The Boston-based company had intended to offer 4.5 million shares at an estimated price range of $9 to $11 per share, aiming to raise as much as $49.5 million in its initial public offering. Yesterday, it filed for a withdrawal with the Securities and Exchange Commission.
The company, which helps clients with Web development and advises them on their Internet strategies, in April withdrew an earlier IPO registration with the SEC, postponing the offering because of rocky market conditions. At the time, U.S. markets were getting slammed, and technology stocks shed the most value.
Zefer's latest decision to shelve its IPO comes as the overall Internet consulting sector has taken a beating from Wall Street. Investors have turned pessimistic about the future of most players in the crowded and competitive field.
In the past few weeks, players including iXL Enterprises, Viant and Organic have issued earnings warnings and have since seen their stock plummet to single digits per share. A string of analysts have trimmed their profit forecasts or downgraded stock ratings for many in the group in response to an overall shift in consulting projects.
Given that most Net consultants are continuing to turn their focus away from dot-com projects to longer-term and more lucrative Fortune 500 engagements, analysts have said companies will see slower revenue growth, since projects will take longer to complete.

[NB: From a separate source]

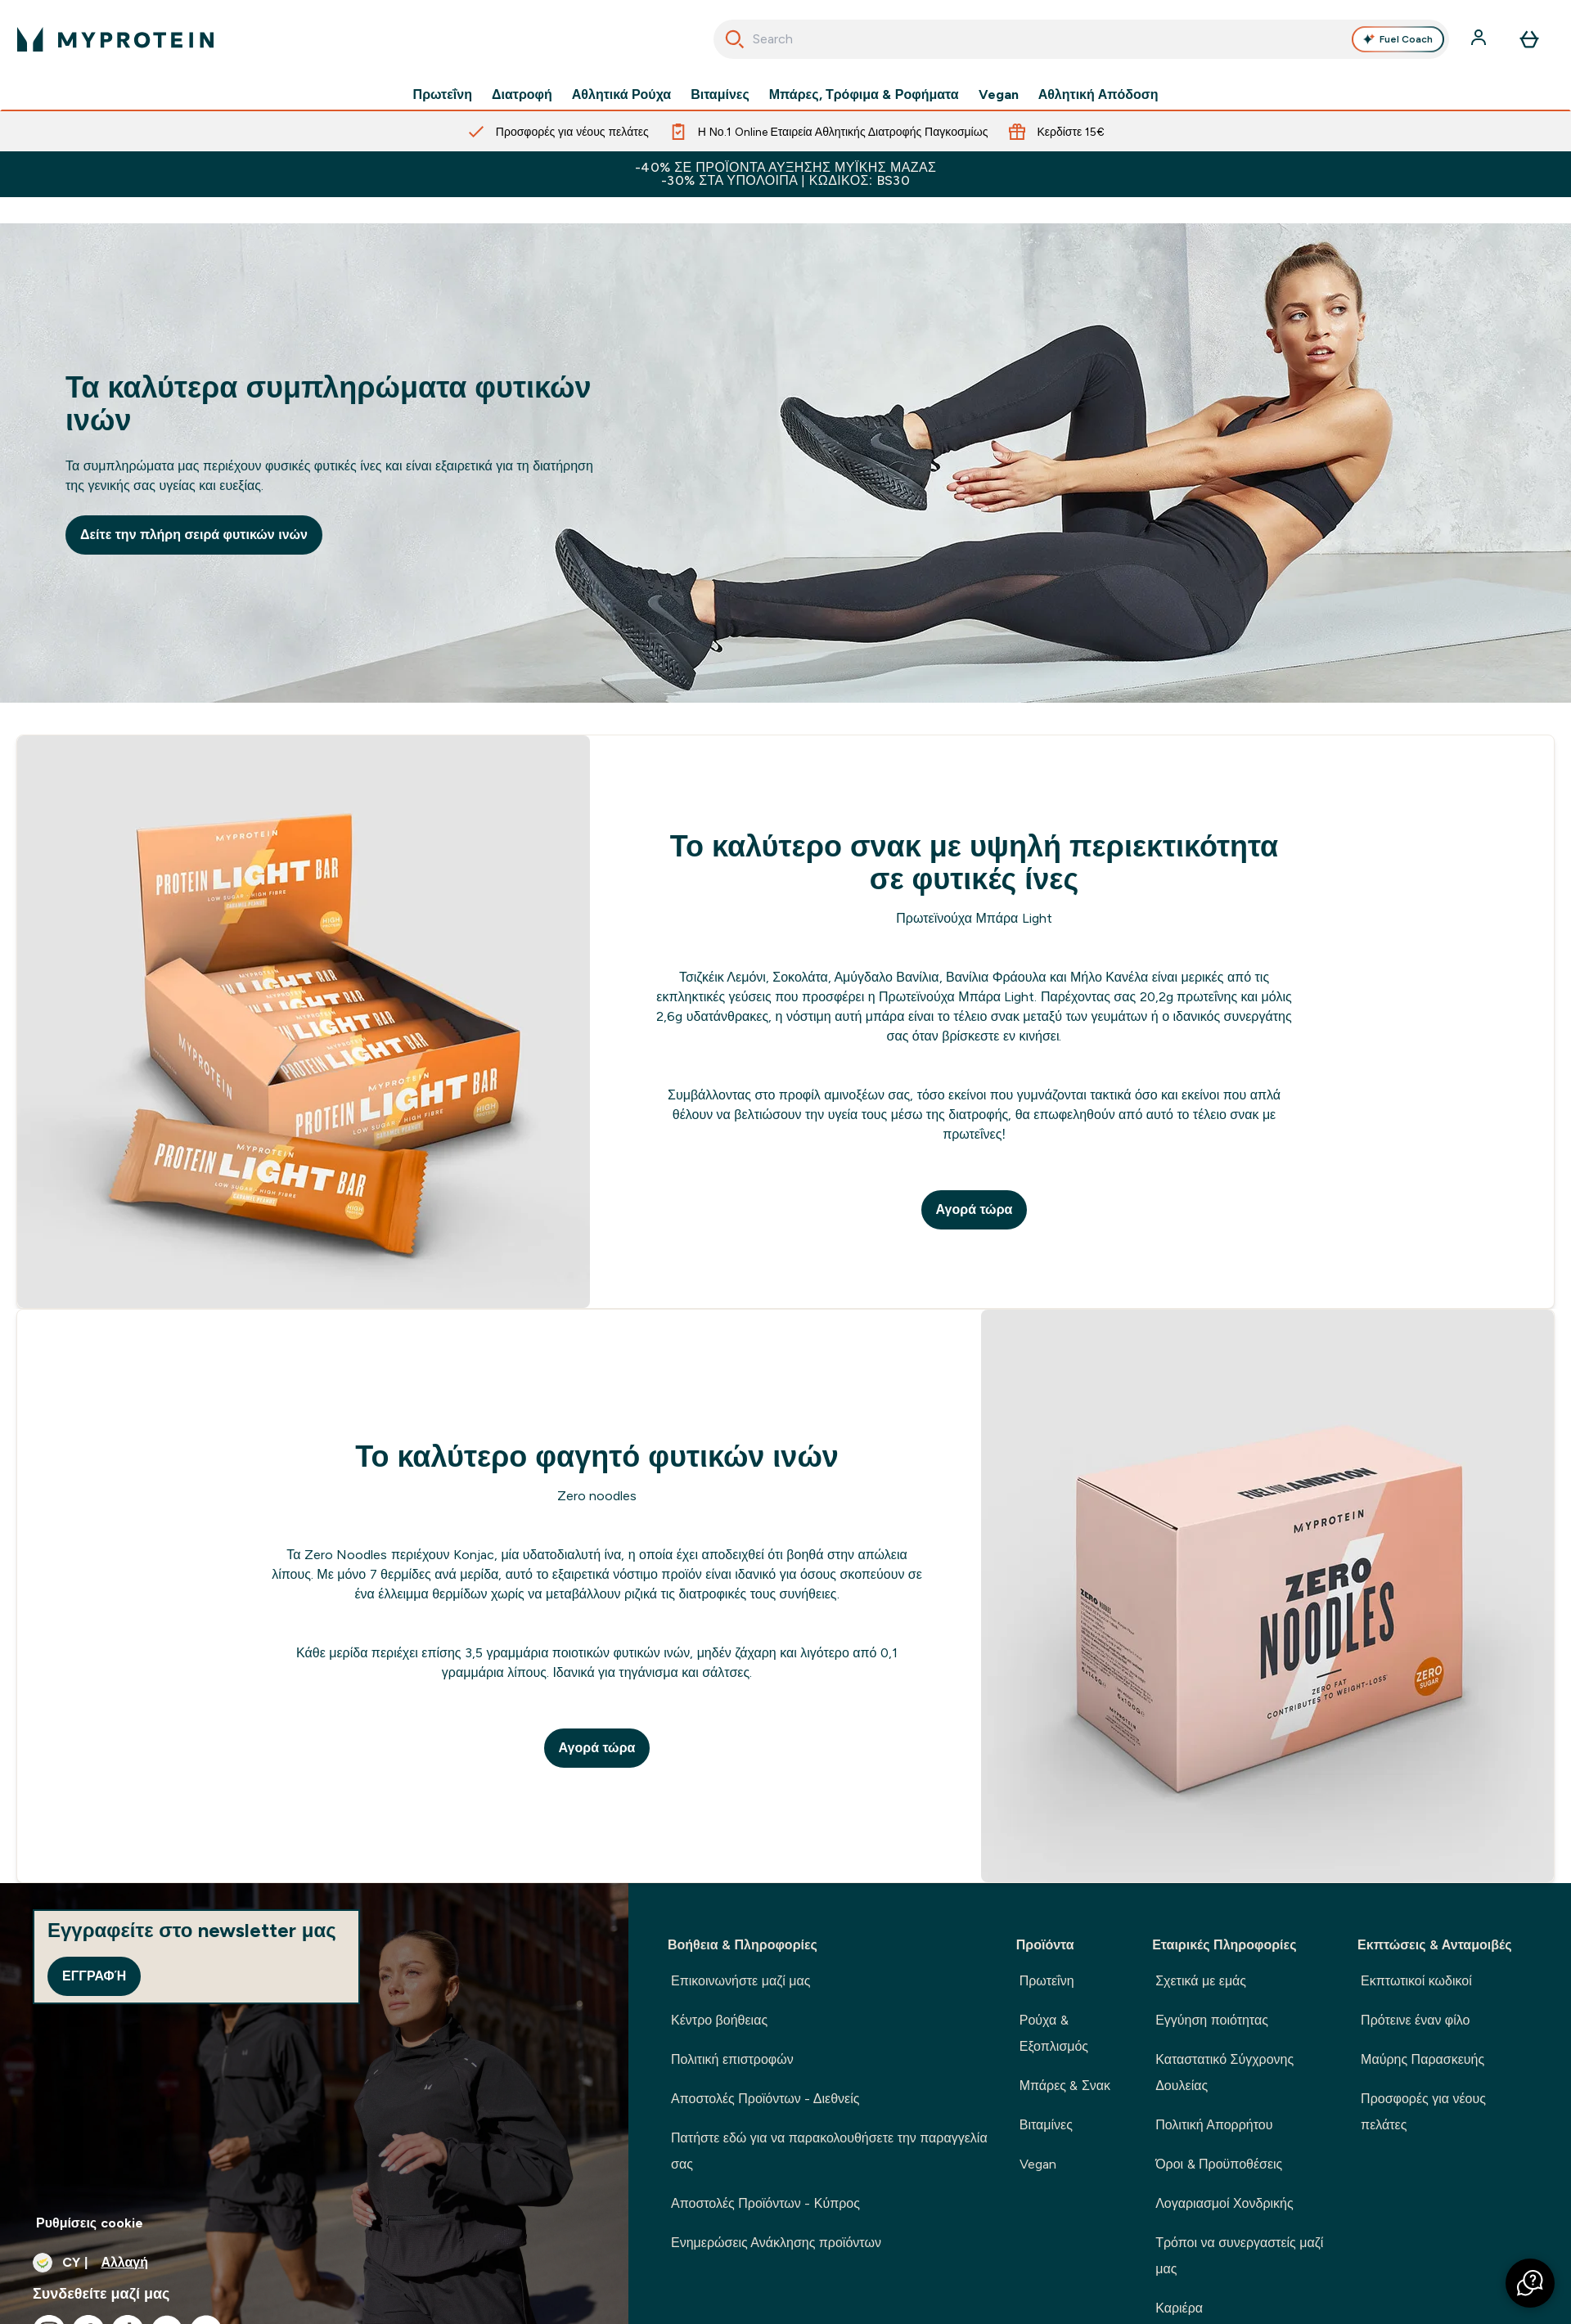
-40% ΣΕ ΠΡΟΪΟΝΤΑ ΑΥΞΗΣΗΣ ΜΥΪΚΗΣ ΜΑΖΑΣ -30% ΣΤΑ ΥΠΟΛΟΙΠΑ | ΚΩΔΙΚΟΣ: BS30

Zefer, which filed for its IPO in early January, planned to use the funds raised in the offering to repay debt, for working capital and for other corporate purposes, including possible acquisitions. It has done work for clients such as Sara Lee, Kraft, Greenlight.com and Burger King.
The company, which won $100 million in a second round of funding in May 1999, has swallowed up a number of smaller firms within the past year in an effort to quickly beef up its core offerings and employee base. Zefer employs roughly 750 people and has offices in Boston, Chicago, London, New York, Pittsburgh and San Francisco.
Zefer is being led by Bill Seibel, who was part of the original management team at systems integrator Cambridge Technology Partners. The company was planning to trade on the Nasdaq under the ticker symbol "ZEFR."
Credit Suisse First Boston and Deutsche Bank Securities were managing the offering.